**TEXT SEGMENT**.
§ §

How to handle the methods that have been added for subtypes in the context of polymorphism?

Question

When you use the concept of polymorphism you create a class hierarchy and using parents reference you call the interface functions without knowing which specific type has the object. This is great. Example:

You have collection of animals and you call on all animals function eat and you don't care if it is a dog eating or a cat. But in the same class hierarchy you have animals that have additional - other than inherited and implemented from class Animal, e.g. makeEggs, getBackFromTheFreezedState and so on. So in some cases in you function you might want to know the specific type to call additional behaviours.

For example, in case it is morning time and if it is just an animal then you call eat, otherwise if it is a human, then call first washHands, getDressed and only then call eat. How to handle this cases? Polymorphism dies. You need to find out the type of the object, which sounds like a code smell. Is there a common approach to handle this cases?

Answer 1

Depends. Unfortunately there is no generic solution. Think about your requirements and try to figure out what these things should do.

For example, you said in the morning different animals do different stuff. How about you introduce a method getUp() or prepareForDay() or something like that. Then you can continue with polymorphism and let each animal execute its morning routine.

If you want to differentiate among animals, then you should not store them indiscriminately in a list.

If nothing else works, then you could try the Visitor Pattern, which is kind-of a hack to allow for kind-of a dynamic dispatching where you can submit a visitor that will receive type-exact callbacks from animals. I would stress however that this should be a last resort if everything else fails.

Answer 2

This is a good question and it's the kind of trouble a lot of people when trying to understand how to use OO. I think most developers struggle with this. I wish I could say that most get past it but I'm not sure that's the case. Most developers, in my experience, end up using pseudo-OO property bags.

First, let me be clear. This is not your fault. The way OO is typically taught is highly flawed. The Animal example is the premier offender, IMO. Basically, we say, let's talk about objects, what can they do. An Animal can eat() and it can speak(). Super. Now create some animals and code how they eat and speak. Now you know OO, right?

§ §

**ENTRIES PROVIDED**.
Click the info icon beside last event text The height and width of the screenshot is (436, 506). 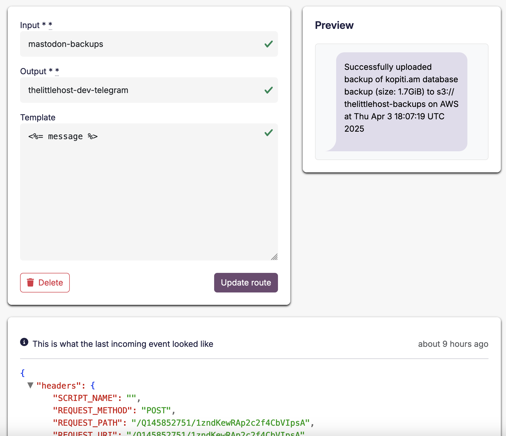[x=24, y=342]
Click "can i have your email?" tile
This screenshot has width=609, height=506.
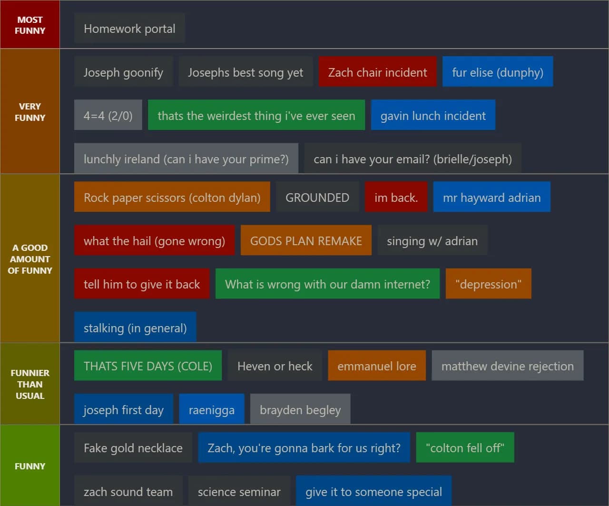(413, 159)
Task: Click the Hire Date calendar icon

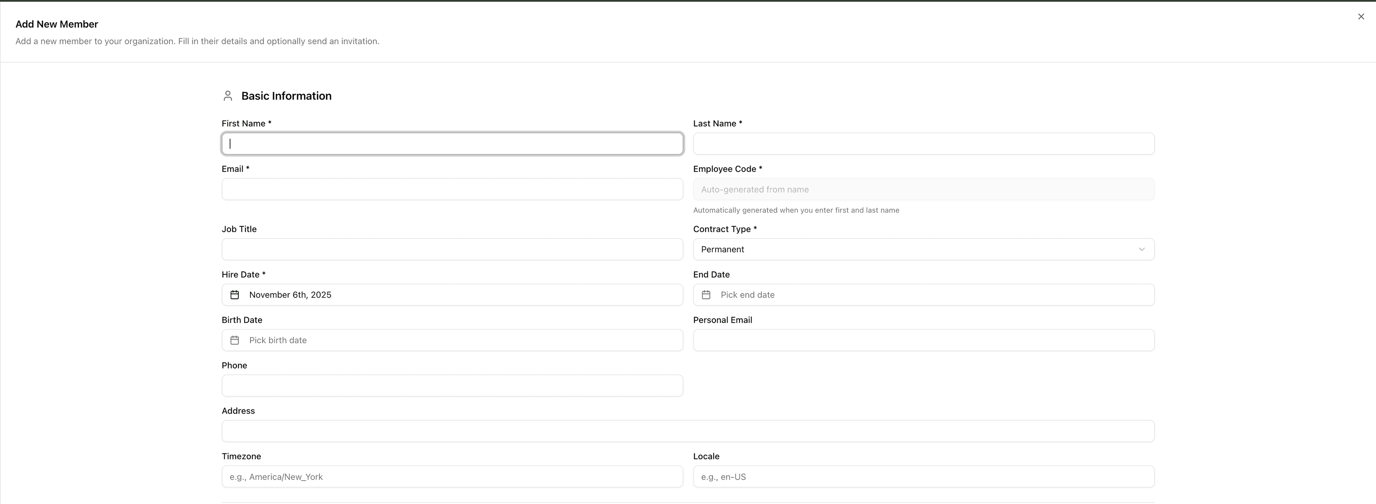Action: (234, 295)
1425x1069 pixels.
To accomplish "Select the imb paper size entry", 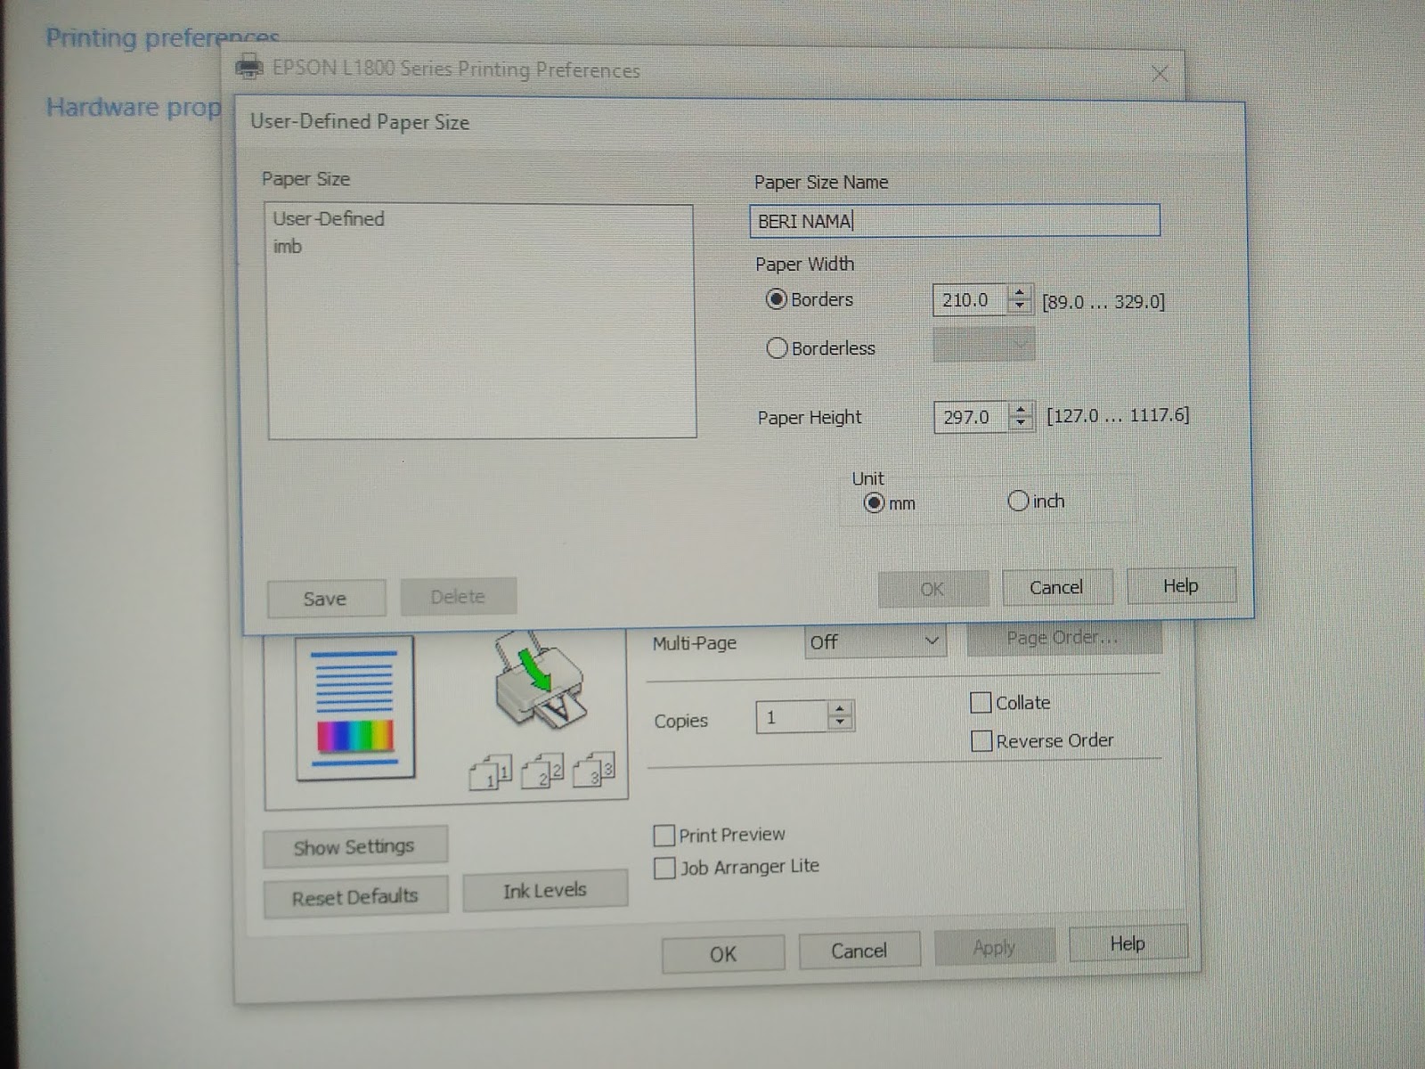I will click(x=289, y=246).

§ §

**TO-DO LIST**.
A - Answer these from the thread on polymorphism, one per line:
(i) Besides methods inherited from Animal, which two extra behaviors does the question give as examples?
(ii) Which method names does Answer 1 propose for a morning routine?
(iii) According to Answer 2, what do most developers end up using?
B - Summarize the thread on polymorphism in three sentences.

**SOLUTIONS FOR EACH TASK**.
A -
(i) makeEggs and getBackFromTheFreezedState
(ii) getUp() or prepareForDay()
(iii) Pseudo-OO property bags

B - The question asks how to call behaviors that only some subtypes have, such as a human washing hands and getting dressed before eating, without having to find out the object's type, which sounds like a code smell. Answer 1 says there is no generic solution and suggests a shared method like prepareForDay() so each animal runs its own morning routine, with the Visitor Pattern kept as a last resort. Answer 2 says many developers struggle with this and blames the flawed way OO is typically taught, naming the Animal example as the premier offender.